Bypass the cache for a run (clears it before running, no manual file deletion needed):

bundle exec omni_agent eval evals/research_agent_eval.rb --fresh

Sample output:

[PASS] mentions lorem
[FAIL] mentions something the mock never says
  - output "Lorem ipsum dolor sit amet, consectetur adipiscing elit." does not include "this never appears"

1/2 cases passed

Each case prints [PASS]/[FAIL] plus its name; failing cases list every unmet assertion's message. Exits non-zero if any case failed.

For many input/expected-output pairs, load a YAML/JSON dataset instead of writing a case per row:

golden_set "evals/golden/research_agent.yml" do |row|
    expect_output to_include: row[:expected_output]
end

Scaffold an eval and run it:

bundle exec rails generate omni_agent:eval ResearchAgent

# run from your Rails app root, like running rspec
bundle exec omni_agent eval
bundle exec omni_agent eval evals/research_agent_eval.rb
bundle exec omni_agent eval evals/research_agent_eval.rb --fresh

There's also an equivalent rake omni_agent:eval task (rake "omni_agent:eval[pattern,fresh]") if you'd rather not use the binstub.
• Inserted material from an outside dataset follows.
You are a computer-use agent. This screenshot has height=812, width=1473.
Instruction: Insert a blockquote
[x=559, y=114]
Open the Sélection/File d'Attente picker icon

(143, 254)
Calls real LLM providers (cost, non-determinism) — deliberately not part of bundle exec rspec or CI.

Configuration

Global defaults can be configured through OmniAgent.configure:

OmniAgent.configure do |config|
    config.default_provider = :openai
    config.default_model = "gpt-4o-mini"
end

Running Tests

bundle exec rspec

Contributing

Issues and pull requests are welcome.

License

The gem is available as open source under the terms of the MIT License.